FROM BOLOGNA the Via Emilia continues south-eastwards below the line of the Apennines. The sequence of towns continues: Imola, still dominated by a remarkable fortress; Faenza, famous for her maiolica and with a worthy museum that celebrates it; Forlì, whose museum boasts the masterpieces of that seducer of the Emilian Seicento, Guido Cagnacci; then Cesena, and finally, where the road reaches the coast, Rimini, memorable above all for the Franciscan church, the Tempio Malatestana, designed by Alberti for that most grasping of Renaissance despots, Sigismondo Malatesta.

» TASK BRIEF
Continue the passage on the towns along the Via Emilia southeast of Bologna, starting after its final sentence.

» DATA
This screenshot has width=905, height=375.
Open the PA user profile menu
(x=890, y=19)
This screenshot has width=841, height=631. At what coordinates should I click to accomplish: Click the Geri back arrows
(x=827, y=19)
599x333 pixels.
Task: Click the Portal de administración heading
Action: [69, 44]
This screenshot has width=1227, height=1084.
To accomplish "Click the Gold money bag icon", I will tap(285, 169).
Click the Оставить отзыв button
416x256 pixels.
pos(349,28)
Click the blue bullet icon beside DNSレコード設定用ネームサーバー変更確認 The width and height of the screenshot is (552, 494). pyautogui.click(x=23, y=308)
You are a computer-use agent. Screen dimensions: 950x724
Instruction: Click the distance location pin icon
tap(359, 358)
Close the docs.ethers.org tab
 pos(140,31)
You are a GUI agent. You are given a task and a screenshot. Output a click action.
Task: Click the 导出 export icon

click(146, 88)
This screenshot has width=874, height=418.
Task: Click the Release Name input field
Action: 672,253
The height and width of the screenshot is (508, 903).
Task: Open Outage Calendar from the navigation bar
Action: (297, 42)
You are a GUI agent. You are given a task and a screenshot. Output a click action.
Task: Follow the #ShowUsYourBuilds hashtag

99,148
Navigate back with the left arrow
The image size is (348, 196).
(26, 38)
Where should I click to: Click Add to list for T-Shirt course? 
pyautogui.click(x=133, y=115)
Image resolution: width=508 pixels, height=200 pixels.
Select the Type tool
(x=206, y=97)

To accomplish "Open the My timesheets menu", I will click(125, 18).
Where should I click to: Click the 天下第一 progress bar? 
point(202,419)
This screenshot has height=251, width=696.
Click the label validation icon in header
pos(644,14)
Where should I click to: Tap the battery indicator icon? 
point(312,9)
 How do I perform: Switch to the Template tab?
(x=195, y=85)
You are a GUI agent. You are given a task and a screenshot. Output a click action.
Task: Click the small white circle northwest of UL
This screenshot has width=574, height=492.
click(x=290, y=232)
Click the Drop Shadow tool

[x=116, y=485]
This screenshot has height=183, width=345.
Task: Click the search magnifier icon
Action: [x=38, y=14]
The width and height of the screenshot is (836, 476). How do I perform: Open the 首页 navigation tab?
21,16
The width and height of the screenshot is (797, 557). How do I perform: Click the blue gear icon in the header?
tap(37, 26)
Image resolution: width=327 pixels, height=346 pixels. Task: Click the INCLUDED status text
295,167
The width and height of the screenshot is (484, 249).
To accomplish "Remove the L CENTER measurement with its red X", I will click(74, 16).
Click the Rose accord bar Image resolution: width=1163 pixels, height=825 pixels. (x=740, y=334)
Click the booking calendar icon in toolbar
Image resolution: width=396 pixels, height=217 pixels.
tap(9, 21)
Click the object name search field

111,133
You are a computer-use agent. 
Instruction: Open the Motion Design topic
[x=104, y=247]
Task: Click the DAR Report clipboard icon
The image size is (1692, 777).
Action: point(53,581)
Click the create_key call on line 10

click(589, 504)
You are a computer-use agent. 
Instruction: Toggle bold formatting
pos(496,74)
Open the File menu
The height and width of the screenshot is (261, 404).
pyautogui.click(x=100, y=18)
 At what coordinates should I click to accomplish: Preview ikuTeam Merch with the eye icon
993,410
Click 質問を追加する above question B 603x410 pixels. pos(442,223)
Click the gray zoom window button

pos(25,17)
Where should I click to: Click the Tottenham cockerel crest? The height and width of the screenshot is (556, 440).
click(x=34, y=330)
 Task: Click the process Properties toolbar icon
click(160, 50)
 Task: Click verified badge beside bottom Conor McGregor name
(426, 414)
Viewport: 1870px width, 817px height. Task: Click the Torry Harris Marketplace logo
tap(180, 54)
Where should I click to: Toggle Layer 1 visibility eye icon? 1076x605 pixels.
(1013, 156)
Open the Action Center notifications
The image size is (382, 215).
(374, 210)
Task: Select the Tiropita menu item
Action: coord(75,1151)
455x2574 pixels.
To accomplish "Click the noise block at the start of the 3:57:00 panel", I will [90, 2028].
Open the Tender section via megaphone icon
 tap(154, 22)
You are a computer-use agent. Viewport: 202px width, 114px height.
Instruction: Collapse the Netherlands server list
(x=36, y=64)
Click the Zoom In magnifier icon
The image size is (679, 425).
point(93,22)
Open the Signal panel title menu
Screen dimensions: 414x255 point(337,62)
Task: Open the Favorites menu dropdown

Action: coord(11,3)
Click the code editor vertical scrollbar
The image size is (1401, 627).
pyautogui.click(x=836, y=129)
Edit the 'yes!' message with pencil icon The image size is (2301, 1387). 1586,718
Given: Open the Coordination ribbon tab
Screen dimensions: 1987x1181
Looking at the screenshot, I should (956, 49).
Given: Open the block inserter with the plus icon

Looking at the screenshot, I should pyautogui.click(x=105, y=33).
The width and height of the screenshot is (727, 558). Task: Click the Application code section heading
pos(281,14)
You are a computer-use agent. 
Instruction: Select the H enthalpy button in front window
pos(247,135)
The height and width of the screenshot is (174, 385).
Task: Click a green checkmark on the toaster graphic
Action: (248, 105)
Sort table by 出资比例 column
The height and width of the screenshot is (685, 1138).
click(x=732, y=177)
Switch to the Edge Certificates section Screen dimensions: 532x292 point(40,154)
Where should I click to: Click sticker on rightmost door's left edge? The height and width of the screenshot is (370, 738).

» SOLVED PROBLEM
Cesena is a comfortable town. It lies at the northern end of the main route through the Apennines from the upper valley of the Tiber, and has been occupied since prehistoric times. Contended for by the Church and others, it was granted by Pope Urban VI in 1379 to Galeotto Malatesta, whose family held it until 1460. Cesena subsequently reverted to the Church, and for obvious strategic reasons was chosen in 1500 by Cesare Borgia as the capital of his short-lived duchy of the Romagna. The town was the birthplace of successive popes, Giovanni Angelo Braschi, Pius VI (1775–99), and Barnaba Chiaramonti, Pius VII (1800–22), who survived the indignities to which he was submitted by Bonaparte to regain his sovereign status and be portrayed by Sir Thomas Lawrence for the Waterloo Chamber at Windsor. A patient man, he was the last pope to create a great palazzo for his family, vying with the mansions of the local plutocracy.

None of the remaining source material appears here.